From the data below, return only the lines from the one with "Select the Fit to scaling option" through the one with "You are a computer-use", exact and inclusive, with pictures left out.

--- MATERIAL FOR THE TASK ---

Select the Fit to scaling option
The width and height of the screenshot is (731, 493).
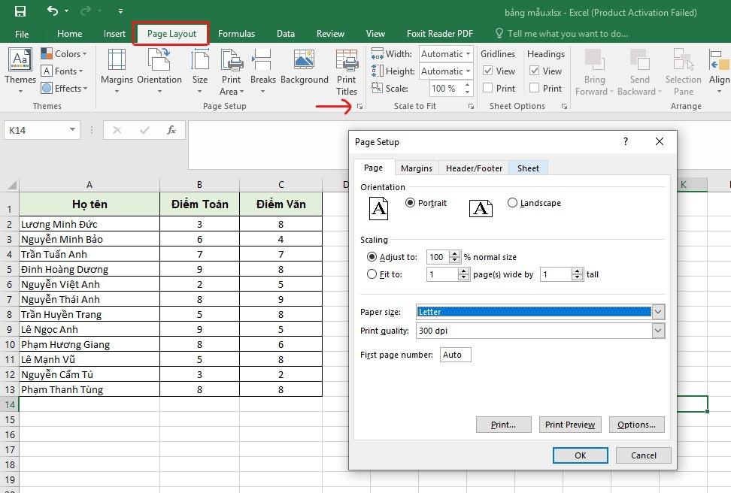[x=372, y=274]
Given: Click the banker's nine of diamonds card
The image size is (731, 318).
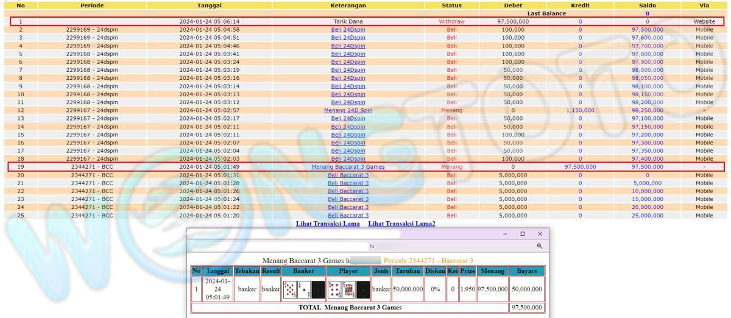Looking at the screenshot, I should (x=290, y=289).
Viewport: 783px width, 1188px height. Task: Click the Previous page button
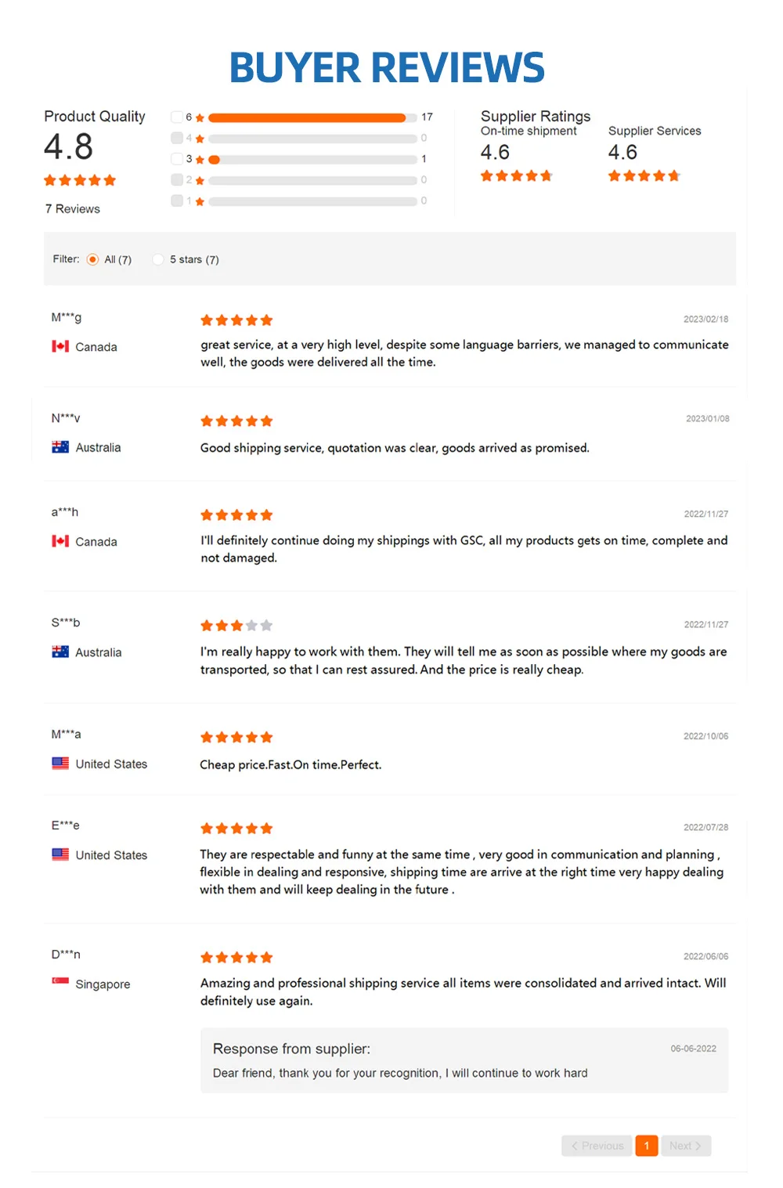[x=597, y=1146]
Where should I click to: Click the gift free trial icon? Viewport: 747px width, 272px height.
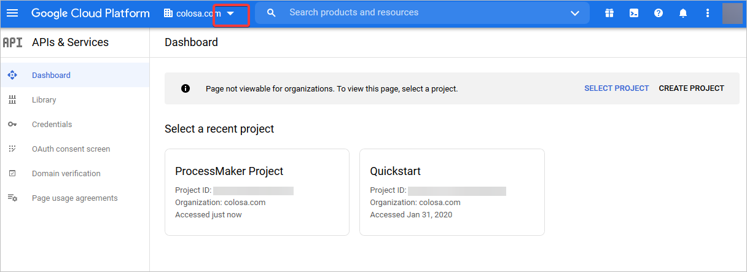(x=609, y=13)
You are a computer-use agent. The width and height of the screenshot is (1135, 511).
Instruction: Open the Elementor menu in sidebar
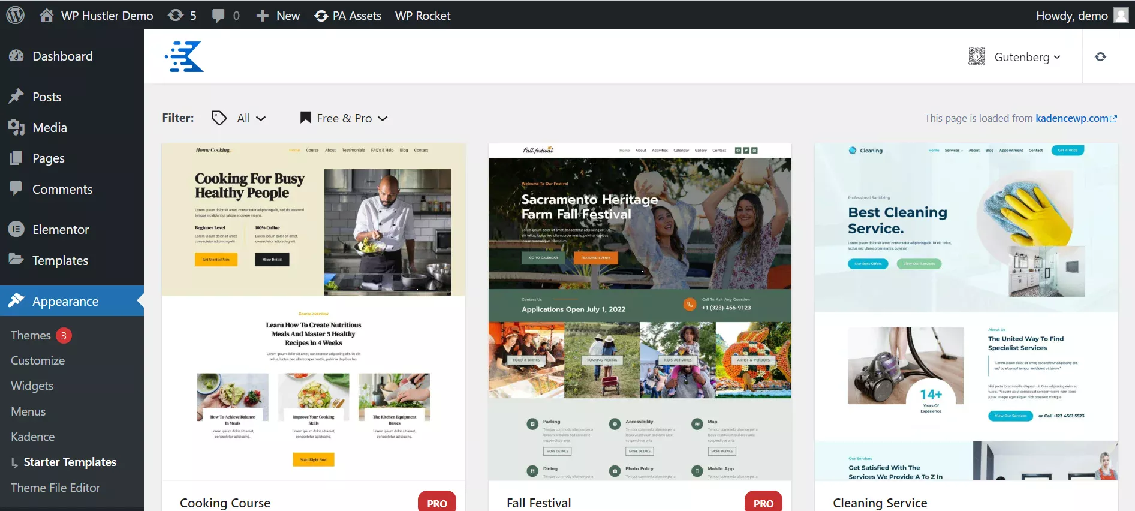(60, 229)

---
--- MATERIAL FOR THE TASK ---

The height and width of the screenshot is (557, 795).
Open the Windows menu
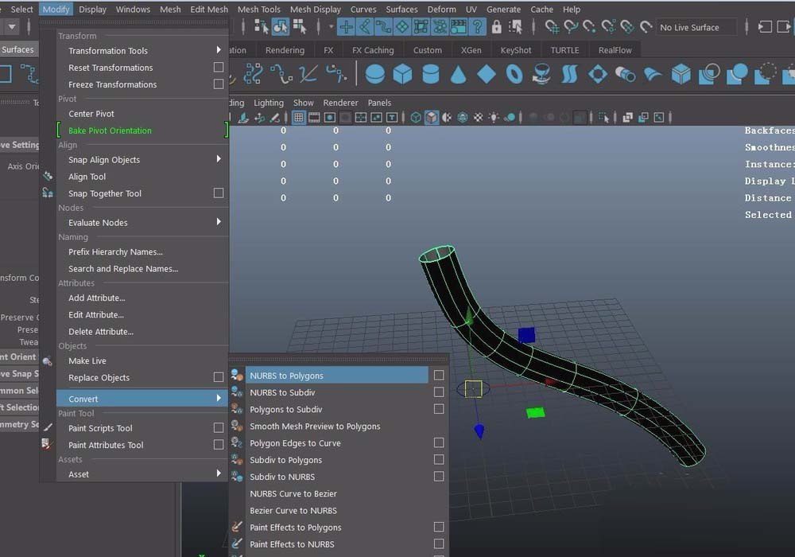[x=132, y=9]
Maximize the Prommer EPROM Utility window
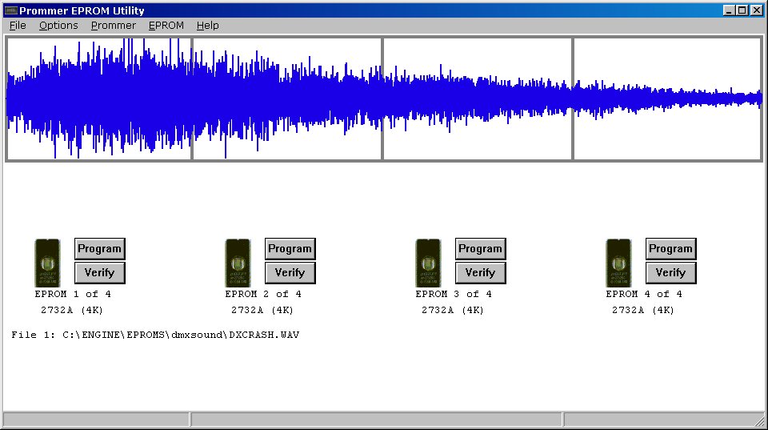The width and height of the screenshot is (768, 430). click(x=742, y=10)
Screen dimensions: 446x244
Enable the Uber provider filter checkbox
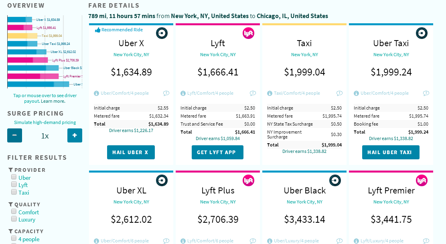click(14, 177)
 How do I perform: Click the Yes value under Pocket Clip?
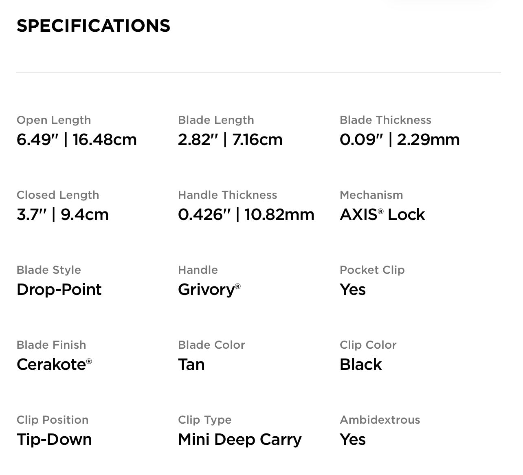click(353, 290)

---

*EXERCISE OUTPUT*
Select the Fit to scaling option
The width and height of the screenshot is (731, 493).
[x=372, y=274]
Given: Click the banker's nine of diamonds card
The image size is (731, 318).
Looking at the screenshot, I should (x=290, y=289).
Viewport: 783px width, 1188px height. Task: Click the Previous page button
[x=597, y=1146]
Where should I click to: Click the gift free trial icon? Viewport: 747px width, 272px height.
(x=609, y=13)
You are a computer-use agent. The width and height of the screenshot is (1135, 511).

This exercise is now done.